We have a lot of "loss of majority" situations in our RA clusters due to "natural causes" that we cannot affect.
I've observed a problem that ra:consistent_query seems to timeout/hang in situations where it should not hang at all according to my (possibly limited) knowledge of RAFT/RA.
It goes so far that it hangs forever (or at least a very long time), when the cluster has perfectly good majority and an elected leader.
When this occurs, ra:leader_query always works perfectly fine AND it is possibly to commit to the log. It is only ra:consistent_query that mysteriously hangs.
I have created a "reproducer" repo hereNB: hostname (and possibly also your domain) must be adapted in src/ra_kv_store.erl (function: servers()) before running.
Repeating the test cycle will eventually block for a long time.
Example session
(ra2@ratatosk.local)1> ===> Booted ra_test [40/50]
(ra2@ratatosk.local)1>
(ra2@ratatosk.local)1>
(ra2@ratatosk.local)1> ra_kv_store:start_cluster().

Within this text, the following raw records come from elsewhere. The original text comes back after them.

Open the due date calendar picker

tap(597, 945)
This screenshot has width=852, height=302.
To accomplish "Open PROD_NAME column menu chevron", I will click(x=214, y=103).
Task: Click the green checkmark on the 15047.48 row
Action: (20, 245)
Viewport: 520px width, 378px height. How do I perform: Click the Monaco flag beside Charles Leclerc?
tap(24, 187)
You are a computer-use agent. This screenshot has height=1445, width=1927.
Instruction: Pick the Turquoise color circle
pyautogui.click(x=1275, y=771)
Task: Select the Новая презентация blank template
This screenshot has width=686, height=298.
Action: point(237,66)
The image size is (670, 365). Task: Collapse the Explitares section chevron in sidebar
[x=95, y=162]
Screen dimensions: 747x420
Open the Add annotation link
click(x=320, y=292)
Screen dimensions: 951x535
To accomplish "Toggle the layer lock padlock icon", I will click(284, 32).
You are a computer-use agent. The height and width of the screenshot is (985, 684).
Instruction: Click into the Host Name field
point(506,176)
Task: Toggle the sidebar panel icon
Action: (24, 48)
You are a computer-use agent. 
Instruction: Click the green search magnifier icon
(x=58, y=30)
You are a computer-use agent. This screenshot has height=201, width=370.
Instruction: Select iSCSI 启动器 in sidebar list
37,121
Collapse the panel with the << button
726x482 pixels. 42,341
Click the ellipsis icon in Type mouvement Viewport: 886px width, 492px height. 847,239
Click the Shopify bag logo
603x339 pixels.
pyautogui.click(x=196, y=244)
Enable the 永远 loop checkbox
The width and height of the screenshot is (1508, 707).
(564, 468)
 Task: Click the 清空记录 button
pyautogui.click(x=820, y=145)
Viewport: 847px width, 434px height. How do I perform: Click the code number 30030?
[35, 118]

Attempting to communicate with node ra1@ratatosk.local, response: pong
Attempting to communicate with node ra2@ratatosk.local, response: pong
Attempting to communicate with node ra3@ratatosk.local, response: pong
{ok,[{ra_kv,'ra2@ratatosk.local'},
{ra_kv,'ra3@ratatosk.local'},
{ra_kv,'ra1@ratatosk.local'}],
[]}
(ra2@ratatosk.local)2> ra_kv_store:until_block().
Going for a round...
Restarting server {ra_kv,'ra2@ratatosk.local'}
Going for a round...
Restarting server {ra_kv,'ra2@ratatosk.local'}
Going for a round...
Restarting server {ra_kv,'ra3@ratatosk.local'}
Going for a round...
** exception error: no match of right hand side value {error,
{no_more_servers_to_try,
[{timeout,{ra_kv,'ra3@ratatosk.local'}},
{timeout,{ra_kv,'ra3@ratatosk.local'}},
{error,noproc}]}}
in function ra_kv_store:consistent_query/0 (/home/orre/work/ra_test/src/ra_kv_store.erl, line 51)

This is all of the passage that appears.